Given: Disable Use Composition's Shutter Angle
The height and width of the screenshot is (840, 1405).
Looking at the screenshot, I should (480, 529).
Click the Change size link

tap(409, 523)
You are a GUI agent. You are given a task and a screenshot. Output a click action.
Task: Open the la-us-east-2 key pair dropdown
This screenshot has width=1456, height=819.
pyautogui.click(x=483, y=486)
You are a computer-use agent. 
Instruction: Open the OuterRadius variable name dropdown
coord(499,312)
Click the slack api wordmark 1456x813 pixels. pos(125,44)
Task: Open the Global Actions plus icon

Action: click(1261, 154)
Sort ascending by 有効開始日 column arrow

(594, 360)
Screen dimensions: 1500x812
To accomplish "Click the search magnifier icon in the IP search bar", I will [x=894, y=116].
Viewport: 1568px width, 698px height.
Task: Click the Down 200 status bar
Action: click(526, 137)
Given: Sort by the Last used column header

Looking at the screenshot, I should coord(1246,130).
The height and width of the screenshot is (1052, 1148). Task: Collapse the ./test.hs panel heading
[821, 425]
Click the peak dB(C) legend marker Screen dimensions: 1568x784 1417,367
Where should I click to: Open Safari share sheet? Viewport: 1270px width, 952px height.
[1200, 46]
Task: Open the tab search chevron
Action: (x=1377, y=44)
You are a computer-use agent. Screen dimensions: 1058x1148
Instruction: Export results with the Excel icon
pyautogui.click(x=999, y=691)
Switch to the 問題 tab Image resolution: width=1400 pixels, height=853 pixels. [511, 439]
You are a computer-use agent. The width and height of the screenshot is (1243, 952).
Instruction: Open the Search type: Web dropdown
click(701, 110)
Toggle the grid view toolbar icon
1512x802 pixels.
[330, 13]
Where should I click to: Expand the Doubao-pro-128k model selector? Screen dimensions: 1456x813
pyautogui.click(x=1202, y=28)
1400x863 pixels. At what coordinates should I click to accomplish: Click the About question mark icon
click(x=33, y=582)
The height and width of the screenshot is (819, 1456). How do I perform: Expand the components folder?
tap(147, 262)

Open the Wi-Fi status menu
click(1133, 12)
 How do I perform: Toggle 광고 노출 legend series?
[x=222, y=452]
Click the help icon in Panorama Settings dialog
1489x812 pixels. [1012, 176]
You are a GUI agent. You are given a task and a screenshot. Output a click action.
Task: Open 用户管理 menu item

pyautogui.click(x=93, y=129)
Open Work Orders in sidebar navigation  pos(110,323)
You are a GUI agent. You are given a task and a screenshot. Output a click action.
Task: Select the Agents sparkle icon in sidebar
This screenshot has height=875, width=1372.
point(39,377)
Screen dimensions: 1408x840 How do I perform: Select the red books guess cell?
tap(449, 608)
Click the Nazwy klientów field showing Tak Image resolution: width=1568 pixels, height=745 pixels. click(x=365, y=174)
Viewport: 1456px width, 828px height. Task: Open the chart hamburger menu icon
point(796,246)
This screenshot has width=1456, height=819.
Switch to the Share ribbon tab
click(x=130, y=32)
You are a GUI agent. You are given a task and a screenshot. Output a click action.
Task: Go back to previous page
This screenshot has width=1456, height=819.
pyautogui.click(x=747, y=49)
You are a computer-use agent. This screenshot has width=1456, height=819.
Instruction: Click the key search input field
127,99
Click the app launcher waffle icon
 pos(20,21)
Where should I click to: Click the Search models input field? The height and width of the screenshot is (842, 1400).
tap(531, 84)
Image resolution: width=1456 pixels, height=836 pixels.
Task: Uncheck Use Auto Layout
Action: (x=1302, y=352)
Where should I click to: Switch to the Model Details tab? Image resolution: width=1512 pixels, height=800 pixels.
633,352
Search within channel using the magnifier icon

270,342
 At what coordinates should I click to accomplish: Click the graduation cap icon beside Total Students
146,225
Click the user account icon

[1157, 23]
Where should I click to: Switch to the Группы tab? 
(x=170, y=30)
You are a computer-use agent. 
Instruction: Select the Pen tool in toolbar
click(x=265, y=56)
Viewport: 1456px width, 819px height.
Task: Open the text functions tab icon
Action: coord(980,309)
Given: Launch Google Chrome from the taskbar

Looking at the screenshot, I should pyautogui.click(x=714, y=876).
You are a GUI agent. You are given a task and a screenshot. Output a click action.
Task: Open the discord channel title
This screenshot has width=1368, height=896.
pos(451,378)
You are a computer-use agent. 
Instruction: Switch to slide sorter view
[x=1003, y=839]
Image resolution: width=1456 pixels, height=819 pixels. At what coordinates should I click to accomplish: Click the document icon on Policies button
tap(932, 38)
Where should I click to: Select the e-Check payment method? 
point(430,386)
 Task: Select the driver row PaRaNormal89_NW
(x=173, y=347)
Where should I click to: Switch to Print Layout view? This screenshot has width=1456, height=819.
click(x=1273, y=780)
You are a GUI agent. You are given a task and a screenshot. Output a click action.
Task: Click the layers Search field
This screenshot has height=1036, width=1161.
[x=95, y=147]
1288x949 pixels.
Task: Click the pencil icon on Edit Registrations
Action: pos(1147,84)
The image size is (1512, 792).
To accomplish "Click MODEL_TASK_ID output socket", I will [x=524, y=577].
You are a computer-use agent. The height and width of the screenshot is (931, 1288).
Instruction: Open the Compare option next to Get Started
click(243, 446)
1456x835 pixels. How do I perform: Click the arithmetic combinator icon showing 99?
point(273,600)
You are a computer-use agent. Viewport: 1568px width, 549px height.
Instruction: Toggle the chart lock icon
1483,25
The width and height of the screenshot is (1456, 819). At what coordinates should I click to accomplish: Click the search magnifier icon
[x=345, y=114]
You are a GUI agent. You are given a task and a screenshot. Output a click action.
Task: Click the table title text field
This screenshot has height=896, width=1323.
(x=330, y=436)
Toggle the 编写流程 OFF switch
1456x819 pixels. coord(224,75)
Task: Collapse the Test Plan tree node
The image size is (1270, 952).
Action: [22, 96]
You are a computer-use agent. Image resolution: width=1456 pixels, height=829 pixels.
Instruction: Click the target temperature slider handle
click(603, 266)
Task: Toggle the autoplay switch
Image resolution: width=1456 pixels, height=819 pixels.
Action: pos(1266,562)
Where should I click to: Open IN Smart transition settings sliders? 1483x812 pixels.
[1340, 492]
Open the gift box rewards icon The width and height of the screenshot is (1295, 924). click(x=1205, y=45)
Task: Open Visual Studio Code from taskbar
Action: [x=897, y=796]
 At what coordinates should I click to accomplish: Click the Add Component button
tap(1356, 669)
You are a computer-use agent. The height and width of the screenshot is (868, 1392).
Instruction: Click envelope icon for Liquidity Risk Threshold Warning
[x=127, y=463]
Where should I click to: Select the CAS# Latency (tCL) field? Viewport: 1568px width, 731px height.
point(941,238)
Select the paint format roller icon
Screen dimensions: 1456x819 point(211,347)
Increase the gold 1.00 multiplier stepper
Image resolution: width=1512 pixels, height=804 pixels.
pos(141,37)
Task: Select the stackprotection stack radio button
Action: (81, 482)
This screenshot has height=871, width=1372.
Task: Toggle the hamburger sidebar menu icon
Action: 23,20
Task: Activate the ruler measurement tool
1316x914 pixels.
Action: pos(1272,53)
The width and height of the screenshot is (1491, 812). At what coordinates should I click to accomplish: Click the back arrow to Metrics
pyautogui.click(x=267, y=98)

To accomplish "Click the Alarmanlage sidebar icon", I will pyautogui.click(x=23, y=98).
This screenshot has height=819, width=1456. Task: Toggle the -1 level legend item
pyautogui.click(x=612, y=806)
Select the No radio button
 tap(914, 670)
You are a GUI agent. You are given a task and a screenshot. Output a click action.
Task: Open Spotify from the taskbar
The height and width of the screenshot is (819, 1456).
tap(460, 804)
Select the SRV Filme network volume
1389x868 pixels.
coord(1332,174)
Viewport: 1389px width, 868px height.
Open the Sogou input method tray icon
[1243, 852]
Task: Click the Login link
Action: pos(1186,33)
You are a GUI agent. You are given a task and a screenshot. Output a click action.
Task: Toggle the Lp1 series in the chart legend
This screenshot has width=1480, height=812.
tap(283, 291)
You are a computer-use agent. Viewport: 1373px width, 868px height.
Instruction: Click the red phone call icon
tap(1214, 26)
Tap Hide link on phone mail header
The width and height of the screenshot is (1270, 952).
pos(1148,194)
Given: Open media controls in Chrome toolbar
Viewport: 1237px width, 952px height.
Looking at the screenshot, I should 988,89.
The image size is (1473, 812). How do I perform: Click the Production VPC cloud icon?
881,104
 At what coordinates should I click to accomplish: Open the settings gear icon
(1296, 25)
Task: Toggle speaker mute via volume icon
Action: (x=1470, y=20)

## TASK INSTRUCTIONS
Across the records above, how many lines contain the word "computer"? Give the number by itself.

## OUTPUT OF THE TASK
11